だけど、フェリクス様だけが僕のことを見てくれたんだ。
僕の話を聞いてくれた。僕が嫌がることはしなかった。僕の好きな物を知ってくれて、それを共有してくれた。僕をパートナーに選んでくれた。
そうして今もこうして僕がフェリクス様を抱きしめることを許してくれている。
フェリクス様は自分のことを何も持たない人間みたいに言うけれど、それは違う。
フェリクス様は人を安心させることが出来る。彼のもつ優しい雰囲気や柔らかな微笑み、ゆったりとした聞き心地のいい声、それら全てが警戒心を解いて彼なら信頼できるって思わせるんだ。

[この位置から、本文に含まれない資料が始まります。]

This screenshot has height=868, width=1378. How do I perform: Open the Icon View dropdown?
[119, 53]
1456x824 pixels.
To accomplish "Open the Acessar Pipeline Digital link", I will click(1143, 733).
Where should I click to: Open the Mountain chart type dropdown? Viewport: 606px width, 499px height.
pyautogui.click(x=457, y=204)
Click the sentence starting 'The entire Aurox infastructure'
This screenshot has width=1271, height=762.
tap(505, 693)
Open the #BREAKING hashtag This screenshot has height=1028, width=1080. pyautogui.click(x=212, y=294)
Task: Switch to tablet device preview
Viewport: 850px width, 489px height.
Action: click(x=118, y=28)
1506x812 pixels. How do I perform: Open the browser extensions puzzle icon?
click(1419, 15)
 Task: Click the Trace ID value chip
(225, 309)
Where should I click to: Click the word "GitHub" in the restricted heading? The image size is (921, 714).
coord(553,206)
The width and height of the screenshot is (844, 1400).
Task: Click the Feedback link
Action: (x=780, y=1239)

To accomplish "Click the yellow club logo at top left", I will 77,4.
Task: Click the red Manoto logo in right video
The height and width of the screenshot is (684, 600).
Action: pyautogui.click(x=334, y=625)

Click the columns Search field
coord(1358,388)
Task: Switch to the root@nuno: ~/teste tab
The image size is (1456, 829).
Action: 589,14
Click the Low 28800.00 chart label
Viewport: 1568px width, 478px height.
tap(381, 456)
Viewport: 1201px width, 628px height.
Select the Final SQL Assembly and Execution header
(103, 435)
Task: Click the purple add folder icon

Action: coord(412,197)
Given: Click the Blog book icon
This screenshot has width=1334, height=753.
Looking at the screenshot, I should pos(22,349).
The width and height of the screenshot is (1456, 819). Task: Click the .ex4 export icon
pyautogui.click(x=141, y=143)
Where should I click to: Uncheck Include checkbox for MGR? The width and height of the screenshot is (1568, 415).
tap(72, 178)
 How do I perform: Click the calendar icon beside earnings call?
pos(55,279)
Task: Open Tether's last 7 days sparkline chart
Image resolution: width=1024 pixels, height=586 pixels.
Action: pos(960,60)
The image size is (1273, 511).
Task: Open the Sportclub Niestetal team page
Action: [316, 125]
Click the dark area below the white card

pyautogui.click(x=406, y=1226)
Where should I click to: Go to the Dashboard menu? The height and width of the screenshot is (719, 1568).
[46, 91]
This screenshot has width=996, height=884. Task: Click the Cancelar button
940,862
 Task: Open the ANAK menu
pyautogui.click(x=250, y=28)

それに立ち居振る舞いは美しくて、それを身につけるのにどれだけの努力をしたのか計り知れない。
フェリクス様は凄い人だ。
僕がフェリクス様と触れ合った期間はまだ凄く短いけれど、それでもフェリクス様が沢山努力をしていることを知っている。
「フェリクス様は凄い人なんですよ」
「……そんなことないよ」
「フェリクス様が分からなくても、僕はフェリクス様の良い所も凄い所も沢山知ってます。これからもっとそれは増えていきます。それに、フェリクス様は回復魔法しか取り柄がないって言うけれど、その回復魔法がどれだけの人を助けていることか」
「……私は……」
「フェリクス様は人を癒すだけじゃなくて、癒した人の人生も救っているんですよ」
フェリクス様が今まで治した人達がどんな怪我を負っていたかなんて勿論知らない。
だけど、僕の火傷を治すことができると彼は言っていたし、僕の右目だって見えるようにしてくれたんだからもっと酷い怪我だって治せるはずだ。
例えば手足が無くなった人、もう時期命の灯火が消えてしまうかもしれない人。
その人達を癒し、その人達に人生を与えている。
それはフェリクス様だけに出来ることなんじゃないかって僕は思うんだよ。
「僕の思っていることをフェリクス様に全部伝えたいけれど、それは無理だから……だから、これだけは知っていて欲しいんです」
「……うん」
「フェリクス様が僕を救ってくれたってことを知っていて欲しいんです。他の誰でもない。フェリクス様だから僕の心も人生も救うことが出来たんだって……」
「……ルダ、私は君のことを本当に助けられているのかな……。私は君のことを守れるのかな?」
「もう、出来てますよ」
泣き出しそうなフェリクス様に笑顔を送った。
歪だけど、僕が出来るめいいっぱいの笑顔。
そうしたらフェリクス様はくしゃりと顔を歪めて、僕を抱きしめ返してから、小さな声で、君を救えてよかったって言ってくれたんだ。